Reputation: 699
Consider the data frame in R:
set.seed(36)
y <- runif(10,0,200)
group <- sample(rep(1:2, each=5))
d <- data.frame(y, group)
I want to compare all y
against all y
within each group. The following codes do this correctly:
d_split <- split(d, d$group)
a <- with(d_split[[1]],outer(y, y, "<="))
b <- with(d_split[[2]],outer(y, y, "<="))

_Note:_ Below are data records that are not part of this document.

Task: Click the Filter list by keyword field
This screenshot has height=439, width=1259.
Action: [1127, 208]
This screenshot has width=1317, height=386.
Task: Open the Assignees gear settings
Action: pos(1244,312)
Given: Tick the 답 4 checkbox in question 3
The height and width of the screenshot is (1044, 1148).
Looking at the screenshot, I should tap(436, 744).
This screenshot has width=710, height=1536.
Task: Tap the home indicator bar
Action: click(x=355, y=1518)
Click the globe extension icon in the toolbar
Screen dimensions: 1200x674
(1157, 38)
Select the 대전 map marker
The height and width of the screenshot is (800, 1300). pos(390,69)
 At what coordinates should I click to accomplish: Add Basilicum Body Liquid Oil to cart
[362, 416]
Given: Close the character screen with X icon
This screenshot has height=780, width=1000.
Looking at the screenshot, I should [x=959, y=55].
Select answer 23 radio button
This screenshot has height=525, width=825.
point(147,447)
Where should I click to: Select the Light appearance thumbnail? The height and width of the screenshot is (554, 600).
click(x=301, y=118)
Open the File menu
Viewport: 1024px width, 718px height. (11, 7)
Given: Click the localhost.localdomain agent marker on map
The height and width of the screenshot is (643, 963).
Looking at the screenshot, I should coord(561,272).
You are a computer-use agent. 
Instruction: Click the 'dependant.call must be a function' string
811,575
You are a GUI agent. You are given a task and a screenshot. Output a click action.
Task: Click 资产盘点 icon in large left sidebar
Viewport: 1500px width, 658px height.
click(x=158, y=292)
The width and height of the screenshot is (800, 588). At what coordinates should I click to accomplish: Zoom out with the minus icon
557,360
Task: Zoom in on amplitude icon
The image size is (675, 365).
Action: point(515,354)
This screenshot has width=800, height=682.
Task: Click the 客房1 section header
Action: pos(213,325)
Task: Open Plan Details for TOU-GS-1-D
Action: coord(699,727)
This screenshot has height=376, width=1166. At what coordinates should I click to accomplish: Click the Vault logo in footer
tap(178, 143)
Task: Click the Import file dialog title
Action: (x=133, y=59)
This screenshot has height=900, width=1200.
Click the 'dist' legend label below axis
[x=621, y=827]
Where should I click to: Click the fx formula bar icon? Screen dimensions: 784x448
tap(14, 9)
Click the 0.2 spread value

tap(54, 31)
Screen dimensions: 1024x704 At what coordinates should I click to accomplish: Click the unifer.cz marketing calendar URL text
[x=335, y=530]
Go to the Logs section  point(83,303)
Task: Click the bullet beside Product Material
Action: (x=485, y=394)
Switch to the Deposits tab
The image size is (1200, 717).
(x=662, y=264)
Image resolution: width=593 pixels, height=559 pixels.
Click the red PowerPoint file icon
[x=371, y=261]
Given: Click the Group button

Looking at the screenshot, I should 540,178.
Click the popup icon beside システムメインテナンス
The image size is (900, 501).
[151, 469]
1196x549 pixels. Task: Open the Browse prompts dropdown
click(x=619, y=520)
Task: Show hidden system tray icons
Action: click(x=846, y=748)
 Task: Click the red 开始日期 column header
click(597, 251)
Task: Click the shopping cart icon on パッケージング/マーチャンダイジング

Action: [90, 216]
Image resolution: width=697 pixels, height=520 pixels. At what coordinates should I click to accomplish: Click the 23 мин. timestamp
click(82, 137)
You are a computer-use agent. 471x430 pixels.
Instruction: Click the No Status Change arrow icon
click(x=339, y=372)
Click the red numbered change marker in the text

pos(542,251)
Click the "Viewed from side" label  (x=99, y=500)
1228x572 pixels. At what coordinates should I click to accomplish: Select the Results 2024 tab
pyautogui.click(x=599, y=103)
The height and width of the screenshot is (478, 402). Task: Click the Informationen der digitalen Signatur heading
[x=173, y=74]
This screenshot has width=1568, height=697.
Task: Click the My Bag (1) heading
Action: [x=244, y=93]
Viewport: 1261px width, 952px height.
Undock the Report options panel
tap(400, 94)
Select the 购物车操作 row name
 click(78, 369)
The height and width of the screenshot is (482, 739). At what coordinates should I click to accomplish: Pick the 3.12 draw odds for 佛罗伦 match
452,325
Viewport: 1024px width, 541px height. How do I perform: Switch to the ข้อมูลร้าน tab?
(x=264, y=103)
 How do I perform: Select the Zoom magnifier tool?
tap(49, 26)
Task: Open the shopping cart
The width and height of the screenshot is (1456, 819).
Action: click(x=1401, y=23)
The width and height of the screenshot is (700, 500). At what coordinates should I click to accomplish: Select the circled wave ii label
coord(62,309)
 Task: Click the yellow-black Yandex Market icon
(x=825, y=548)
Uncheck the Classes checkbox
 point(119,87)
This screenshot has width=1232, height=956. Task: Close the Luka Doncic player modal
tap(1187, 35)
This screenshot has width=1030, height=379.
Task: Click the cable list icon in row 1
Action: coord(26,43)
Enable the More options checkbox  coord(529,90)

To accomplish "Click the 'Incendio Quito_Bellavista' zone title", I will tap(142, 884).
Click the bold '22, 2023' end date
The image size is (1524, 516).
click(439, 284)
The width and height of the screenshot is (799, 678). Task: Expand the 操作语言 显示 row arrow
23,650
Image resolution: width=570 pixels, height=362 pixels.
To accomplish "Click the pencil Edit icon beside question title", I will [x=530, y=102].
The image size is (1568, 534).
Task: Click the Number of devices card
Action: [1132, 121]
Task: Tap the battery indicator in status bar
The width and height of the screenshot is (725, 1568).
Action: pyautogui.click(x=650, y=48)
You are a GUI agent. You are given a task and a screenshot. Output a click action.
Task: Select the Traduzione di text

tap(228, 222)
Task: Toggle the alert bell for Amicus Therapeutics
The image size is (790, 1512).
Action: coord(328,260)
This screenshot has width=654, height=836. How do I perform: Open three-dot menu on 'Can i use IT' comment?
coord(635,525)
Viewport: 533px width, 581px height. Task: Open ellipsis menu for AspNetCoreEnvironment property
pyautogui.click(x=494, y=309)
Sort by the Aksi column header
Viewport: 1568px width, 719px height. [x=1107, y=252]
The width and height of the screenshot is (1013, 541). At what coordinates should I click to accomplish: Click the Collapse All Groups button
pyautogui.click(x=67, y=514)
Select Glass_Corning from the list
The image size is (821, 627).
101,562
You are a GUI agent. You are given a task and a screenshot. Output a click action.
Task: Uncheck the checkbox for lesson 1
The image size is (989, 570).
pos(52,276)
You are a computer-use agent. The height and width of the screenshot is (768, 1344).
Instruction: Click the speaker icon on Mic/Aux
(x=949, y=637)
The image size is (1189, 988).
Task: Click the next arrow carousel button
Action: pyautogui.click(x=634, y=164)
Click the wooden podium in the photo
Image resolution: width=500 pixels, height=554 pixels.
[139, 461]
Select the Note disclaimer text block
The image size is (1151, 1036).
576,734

But while I am doing this inside a function, and the number of group varies (group
will be an argument of that function), then I cannot proceed in this manner. How can I elegantly write the last three line codes to compare all y
against all y
within each group?
Upvotes: 2
Views: 104
Reputation: 887991
Here is an option without split
ting
library(data.table)
setDT(d)[, as.data.table(outer(y, y, "<=")), group]
# group V1 V2 V3 V4 V5
#1: 1 TRUE TRUE FALSE FALSE FALSE
#2: 1 FALSE TRUE FALSE FALSE FALSE
#3: 1 TRUE TRUE TRUE FALSE TRUE
#4: 1 TRUE TRUE TRUE TRUE TRUE
#5: 1 TRUE TRUE FALSE FALSE TRUE
#6: 2 TRUE TRUE FALSE TRUE FALSE
#7: 2 FALSE TRUE FALSE TRUE FALSE
#8: 2 TRUE TRUE TRUE TRUE TRUE
#9: 2 FALSE FALSE FALSE TRUE FALSE
#10: 2 TRUE TRUE FALSE TRUE TRUE
Or in a 'long' format with CJ
setDT(d)[, CJ(y, y), group][, V1 <= V2, group]
Upvotes: 3
Reputation: 389355
To perform the same operation for multiple groups we can use lapply
and perform the outer
operation for every group.
lapply(split(d, d$group), function(x) outer(x[["y"]], x[["y"]], "<="))
#$`1`
# [,1] [,2] [,3] [,4] [,5]
#[1,] TRUE TRUE FALSE FALSE FALSE
#[2,] FALSE TRUE FALSE FALSE FALSE
#[3,] TRUE TRUE TRUE FALSE TRUE
#[4,] TRUE TRUE TRUE TRUE TRUE
#[5,] TRUE TRUE FALSE FALSE TRUE
#$`2`
# [,1] [,2] [,3] [,4] [,5]
#[1,] TRUE TRUE FALSE TRUE FALSE
#[2,] FALSE TRUE FALSE TRUE FALSE
#[3,] TRUE TRUE TRUE TRUE TRUE
#[4,] FALSE FALSE FALSE TRUE FALSE
#[5,] TRUE TRUE FALSE TRUE TRUE
Upvotes: 4